A review of metadata: a survey of current resource description formats

A review of metadata: a survey of current resource description formats
Work Package 3 of Telematics for Research project DESIRE (RE 1004)

Title page
Table of Contents

Previous - Next

IAFA (Internet Anonymous FTP Archive) templates were designed by the IAFA working group of the IETF (Internet Engineering Taskforce) and guidelines were published in the form of an Internet draft in July 1995. (Peter Deutsch, Alan Emtage, Martijn Koster, M Stumpf. Publishing information on the Internet with anonymous FTP. Internet Draft. (working draft now expired). <URL:http://info.webcrawler.com/mak/projects/iafa/iafa.txt>). Template formats were drawn up for the various categories of information present on FTP archives: images, documents, sounds; services such as mailing lists and databases; as well as mailing list archives, usenet archives, datasets and software packages. Bunyip are now leading development of a whois++ White Pages directory system, Digger, which uses whois++ templates, a variation on the IAFA templates.

Constituency of use

Much of the driving force behind the development of the templates came from private companies, in particular from Bunyip as part of their development of Internet navigational tools and directory services; and from Martijn Koster at Nexor as a personal initiative. The aim of the IAFA template designers was to construct a record format which could be used by FTP archive administrators to describe the various resources available from their own archives.

IAFA templates were designed to facilitate effective access to FTP (file transfer protocol) archives by means of describing the contents and services available from the archive. Over the last few years many organisations wanting to allow access to their data, whether documents, datasets, images or software, have made them available as archives accessed by anonymous FTP. The IAFA template format has now been developed for use with the whois++ protocol, chiefly through the instigation of Bunyip who are developing directory service software conformant to this protocol.

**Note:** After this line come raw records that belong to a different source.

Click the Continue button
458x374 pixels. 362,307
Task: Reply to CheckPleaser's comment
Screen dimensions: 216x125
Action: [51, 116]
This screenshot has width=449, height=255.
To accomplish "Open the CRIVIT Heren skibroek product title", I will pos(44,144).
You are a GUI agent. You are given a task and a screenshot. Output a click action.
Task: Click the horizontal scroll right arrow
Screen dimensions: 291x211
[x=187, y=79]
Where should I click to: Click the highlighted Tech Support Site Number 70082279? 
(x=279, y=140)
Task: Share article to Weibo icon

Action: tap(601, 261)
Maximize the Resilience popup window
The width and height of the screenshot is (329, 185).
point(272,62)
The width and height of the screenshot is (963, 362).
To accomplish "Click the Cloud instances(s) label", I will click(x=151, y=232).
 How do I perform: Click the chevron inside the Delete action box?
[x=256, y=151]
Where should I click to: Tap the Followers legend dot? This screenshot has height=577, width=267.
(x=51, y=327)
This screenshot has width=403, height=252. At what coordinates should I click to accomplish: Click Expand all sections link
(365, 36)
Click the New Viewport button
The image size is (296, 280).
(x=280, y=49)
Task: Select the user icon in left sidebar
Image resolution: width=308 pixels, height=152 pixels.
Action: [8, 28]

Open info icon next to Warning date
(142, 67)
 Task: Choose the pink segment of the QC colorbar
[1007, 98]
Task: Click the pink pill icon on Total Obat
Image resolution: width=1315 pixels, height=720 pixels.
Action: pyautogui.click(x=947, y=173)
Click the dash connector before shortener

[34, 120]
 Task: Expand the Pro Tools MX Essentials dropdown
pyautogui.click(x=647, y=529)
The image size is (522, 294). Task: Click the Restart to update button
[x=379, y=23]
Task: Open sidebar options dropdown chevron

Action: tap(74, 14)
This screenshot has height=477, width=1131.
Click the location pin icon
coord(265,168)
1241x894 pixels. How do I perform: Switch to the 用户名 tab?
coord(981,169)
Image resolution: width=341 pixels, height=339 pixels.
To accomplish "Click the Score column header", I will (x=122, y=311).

The original intention was that each FTP site administrator would be responsible for ensuring that IAFA templates were available for each file on their archive. This information would be available for individuals visiting the archive and also, if FTP archive sites followed a common set of indexing and cataloguing guidelines, then it would be possible for software (such as Harvest) to automatically pick up the records. This is in fact happening in some implementations of the IAFA/whois++ templates, although in others records are being created centrally. The recently developed directory service software, whois++, allows search and retrieval of databases created in this way, and also offers the possibility of searching across multiple databases. (RFC 1835 P. Deutsch, R. Schoultz, P. Faltstrom, C. Weider. Architecture of the whois++ service. <URL:ftp://ds.internic.net/rfc/rfc1835.txt>). Experimental work is being done using the Common Indexing protocol (CIP) which gathers together a 'centroid' or summary from a number of database to form an 'index server'. The index server contains an index of all unique attribute values contributed by the centroids, and searches can be referred from one index server to another by interlinking the servers in a mesh. (RFC 1914 P. Faltstrom, R. Schoultz, C. Weider. How to interact with a whois++ mesh IETF Proposed standard protocol, February 1996)

Supporters of IAFA templates have widened the original aim, and the intention now is to devise a record format simple enough to be generated by the wide variety of individuals and organisations involved with creating resources on the Internet, whether on web servers or FTP archives. The underlying philosophy is that it must be the information providers who create metadata records if indexing of the Internet is to be a viable proposition. Given the instability of network resources the alternative of centrally creating records would be a high cost option.

Ease of creation

The main advantage of the IAFA templates is that they are easy to create. IAFA templates are designed for use in a distributed system of record creation and storage so the simplicity of the records has been an underlying criteria in the design. Also they have been designed in relation to the objects they are trying to describe and are not hidebound by practices relating to non-electronic data.

Format issues

Designation

Resource types are identified by template type, and within each template type there are recommended attribute names to identify appropriate data elements. Template types which describe 'document like objects' (i.e.Document, Dataset, Mailing list archive, Usenet archive, Software package, Image, Video) all contain the same recommended attributes; other template types (Service, Mirror, Site configuration, Logical archives) contain their own specific attributes. The simplicity of the record structure is paramount, there is no allowance for identification of subfields, nor for 'qualifiers' to be attached to attributes.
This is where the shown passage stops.